**Extracted entries**
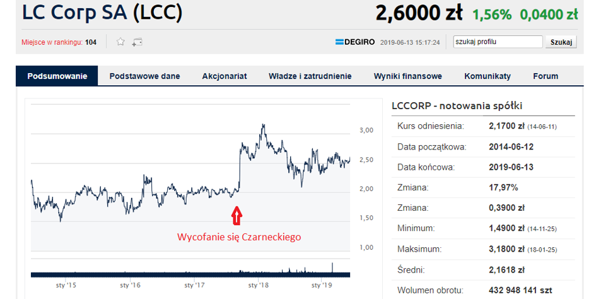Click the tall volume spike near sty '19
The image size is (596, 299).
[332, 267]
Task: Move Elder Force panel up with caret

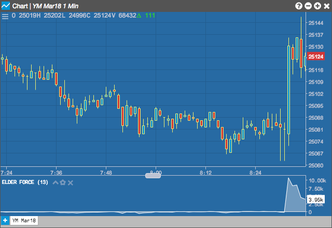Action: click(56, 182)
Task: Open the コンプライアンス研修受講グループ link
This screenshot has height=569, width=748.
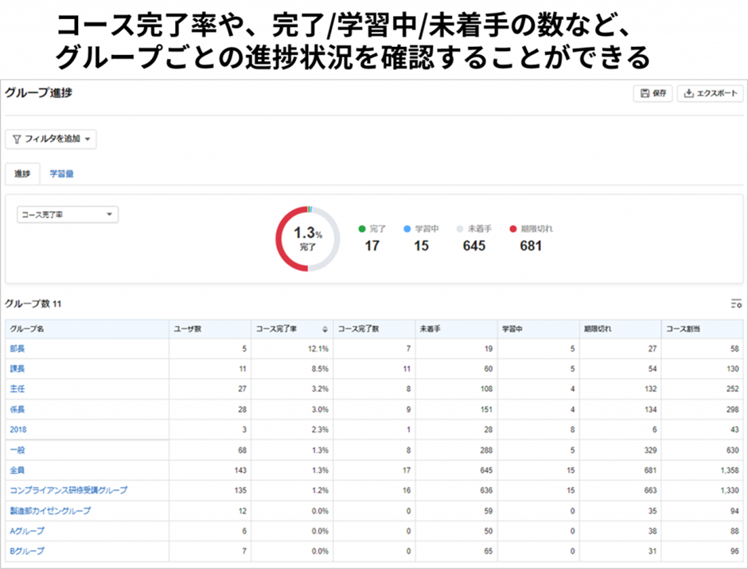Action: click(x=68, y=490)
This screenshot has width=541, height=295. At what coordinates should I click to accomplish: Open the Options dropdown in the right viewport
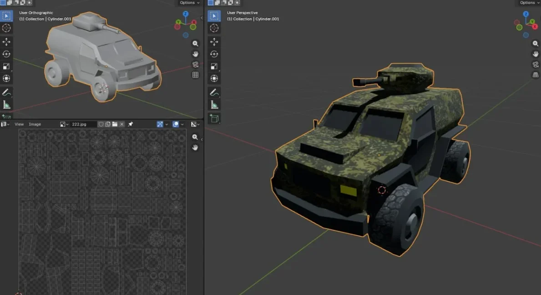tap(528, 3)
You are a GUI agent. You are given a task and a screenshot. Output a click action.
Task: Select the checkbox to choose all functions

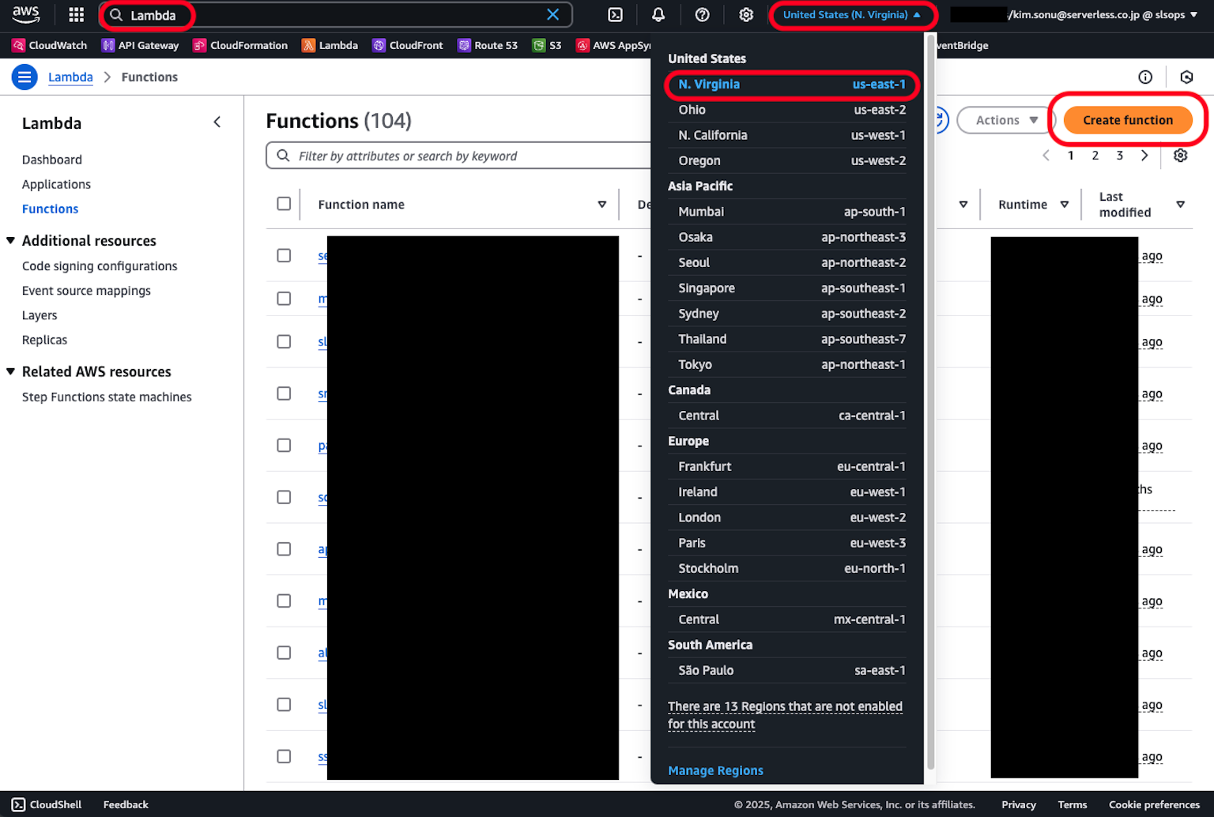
--
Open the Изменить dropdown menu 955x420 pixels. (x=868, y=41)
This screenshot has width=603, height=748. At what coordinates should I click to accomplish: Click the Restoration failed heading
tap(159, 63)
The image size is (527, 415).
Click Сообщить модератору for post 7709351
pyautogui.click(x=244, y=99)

**Exercise**
From the records above, copy only the lines running from the line containing "This screenshot has width=541, height=295." to the line containing "Task: Select the", both ends included. Leave the pictures out.

**Answer section**
This screenshot has width=541, height=295. At what coordinates should I click to accomplish: Open the Options dropdown in the right viewport
tap(528, 3)
You are a GUI agent. You are given a task and a screenshot. Output a click action.
Task: Select the checkbox to choose all functions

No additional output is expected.